In einer heterogenen und pluralistischen Gesellschaft mit ganz unterschiedlichen Erfahrungshorizonten, durch welche Deutschland geprägt ist, kommt einer multiperspektivischen Geschichtsvermittlung eine besondere Bedeutung zu. Eine als Buch und digital erhältliche bpb-Publikation aus der Reihe „Themen und Materialien“ setzt an diesem Punkt an und orientiert sich an den Bedingungen der Migrationsgesellschaft. Grundlage war ein von der Bundeszentrale für politische Bildung gefördertes Projekt des Vereins Gegen Vergessen – Für Demokratie, bei dem zwischen Juli 2010 und April 2012 ein interdisziplinäres Team aus unterschiedlichen geistes- und sozialwissenschaftlichen Bereichen zusammen mit Multiplikator_innen, Lehrer_innen und Schüler_innen in Fachgesprächen sowie Workshops die Themen und Bausteine der Materialsammlung entwickelt und erprobt haben.

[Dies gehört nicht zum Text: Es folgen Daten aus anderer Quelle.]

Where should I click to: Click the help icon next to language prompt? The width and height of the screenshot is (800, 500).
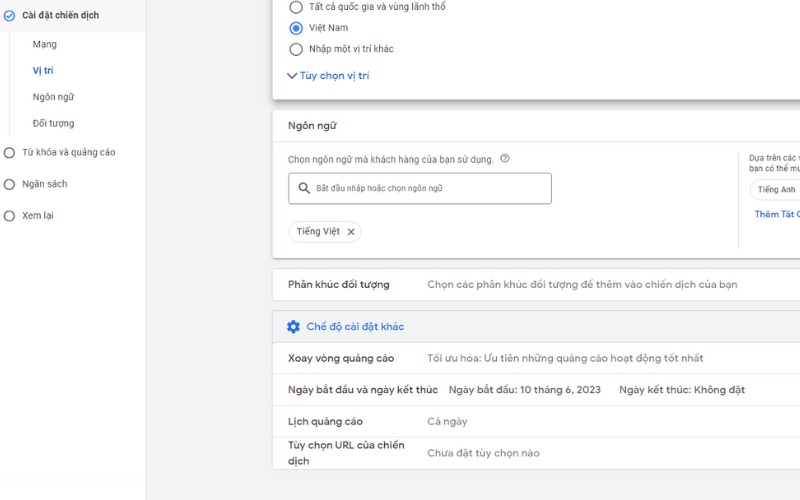coord(505,158)
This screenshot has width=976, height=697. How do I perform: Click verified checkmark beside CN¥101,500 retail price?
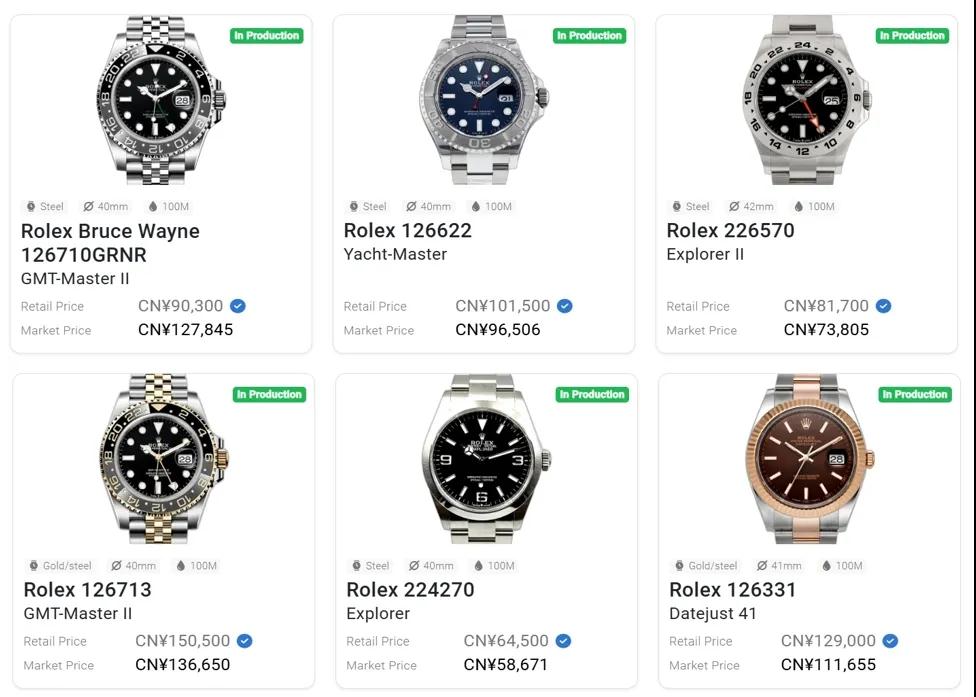tap(565, 306)
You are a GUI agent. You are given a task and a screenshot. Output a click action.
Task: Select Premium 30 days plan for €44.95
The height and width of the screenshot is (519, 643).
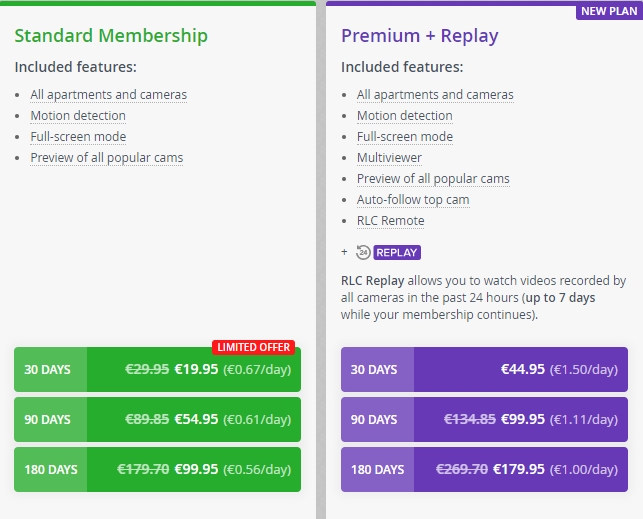click(x=484, y=369)
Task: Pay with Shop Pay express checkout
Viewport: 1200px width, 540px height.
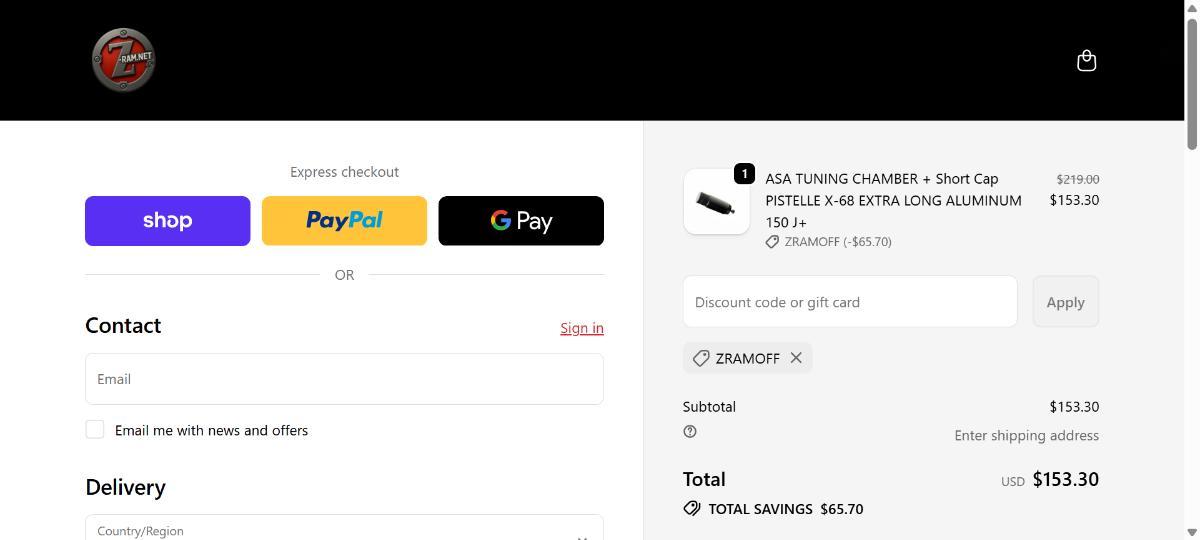Action: [x=167, y=221]
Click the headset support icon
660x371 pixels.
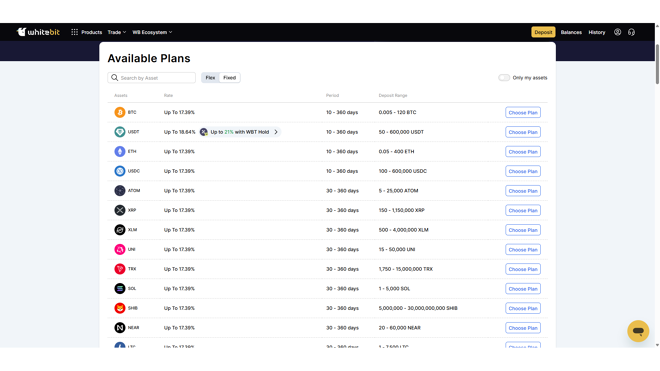click(x=631, y=32)
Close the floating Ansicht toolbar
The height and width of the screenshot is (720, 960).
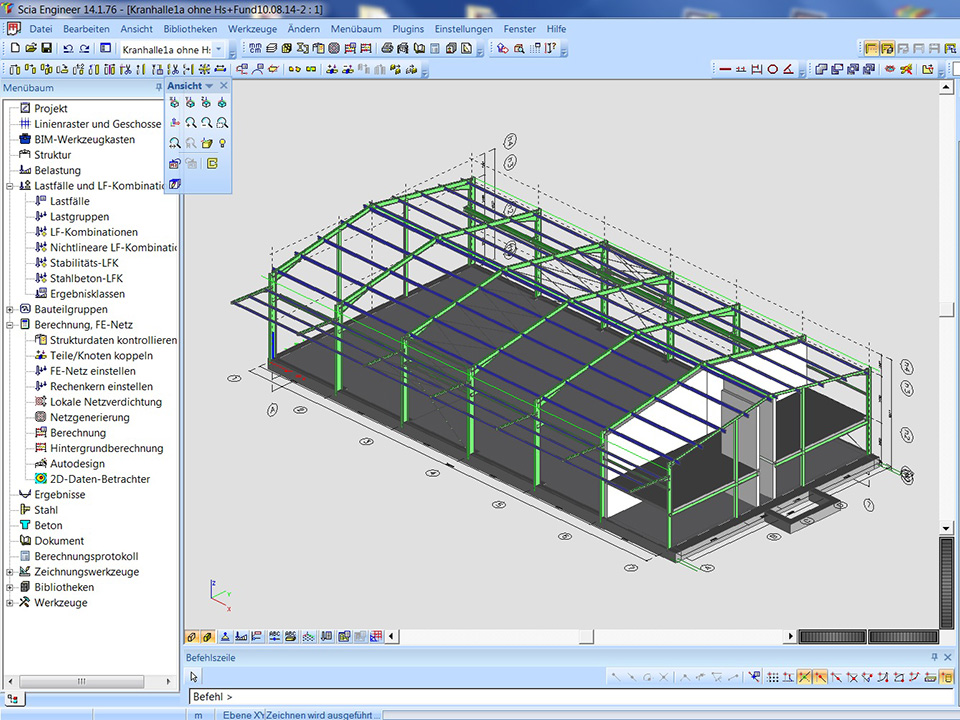pyautogui.click(x=224, y=86)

Die Autor_innen begreifen die deutsche Geschichte (auch) als Migrationsgeschichte, stellen eine große Anzahl von Materialien für die schulische und außerschulische historisch-politische Bildung zusammen und bereiten eine Reihe von zeitgeschichtlichen Themen so auf, „dass sie für die Geschichtsvermittlung in der Migrationsgesellschaft anschlussfähig sind“(S.14). Zielgruppen sind dabei explizit nicht migrantische Minderheiten; die Materialien richten sich vielmehr auf Basis der lebensweltlichen Realität von Lernenden mit ganz unterschiedlichen familiären und kulturellen Hintergründen an die gesamte Gesellschaft.

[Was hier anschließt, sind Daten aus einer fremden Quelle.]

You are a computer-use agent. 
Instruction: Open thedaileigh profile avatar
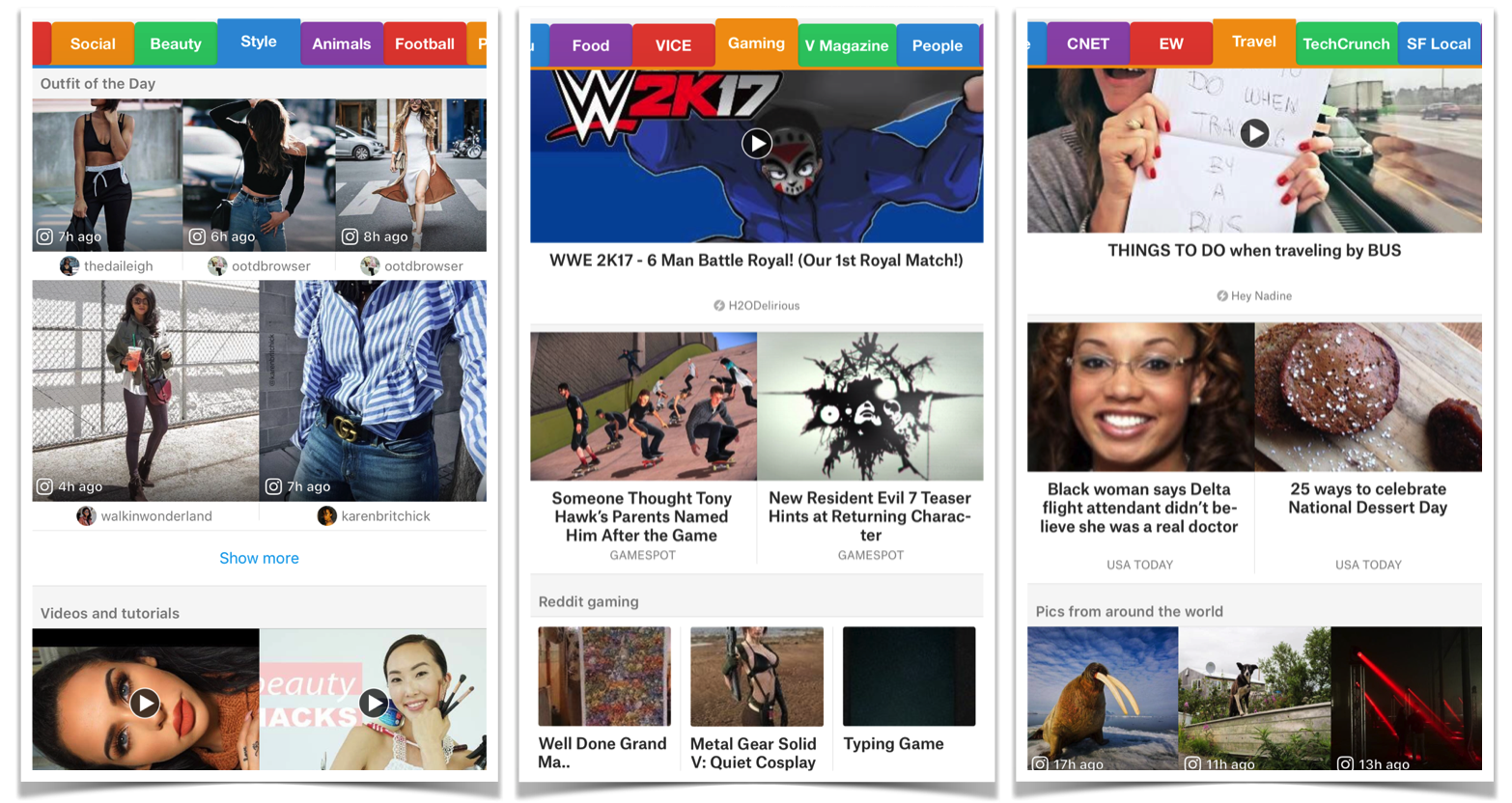click(70, 265)
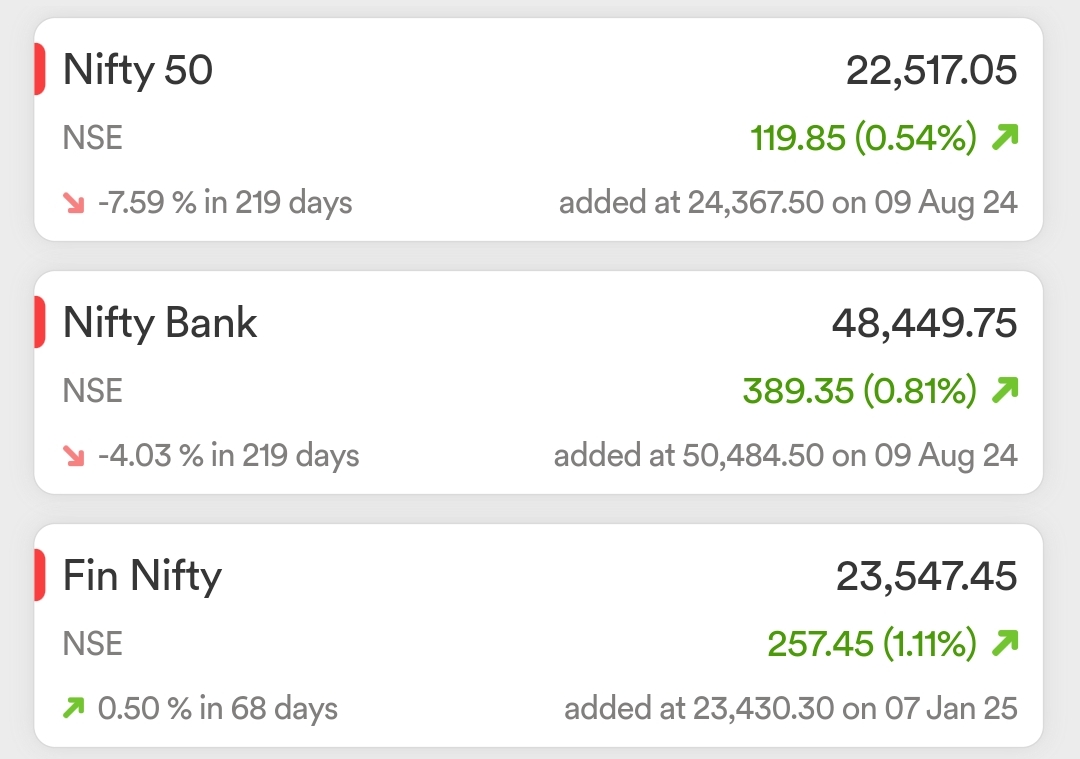Select the Fin Nifty price 23,547.45
Viewport: 1080px width, 759px height.
pos(926,577)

Jedem der insgesamt zehn Themenfelder geht ein einleitender Text voraus. Den Kern bilden darauf folgend inhaltlich differenzierte Module, die vor allem „ noch vorhandene Lücken in der Vermittlung von bestimmten Aspekten der Zeitgeschichte“ (ebd.) füllen sollen. Die Module sind in drei Schritten strukturiert. Einer thematischen Einführung folgen konkrete Arbeitsvorschläge, wie das jeweilige Thema methodisch und didaktisch für unterschiedliche Zielgruppen aufbereitet werden kann. Dabei legen die Autor_innen besonderen Wert auf die praktische Umsetzbarkeit der Module und zeigen jeweils Problematiken auf, welche diese erschweren können. Den Abschluss bilden Kopiervorlagen der eingesetzten Quellen wie Statistiken, Karikaturen, Fotografien, Aktenauszüge, Zeitungssauschnitte oder Redemanuskripte. Die einzelnen Module sind als eigenständige Lerneinheiten aufgebaut, können jedoch miteinander verknüpft werden. Die Gestaltung der Publikation ermöglicht es problemlos, einzelne Seiten – beispielsweise zur Vervielfältigung von Materialien – herauszutrennen.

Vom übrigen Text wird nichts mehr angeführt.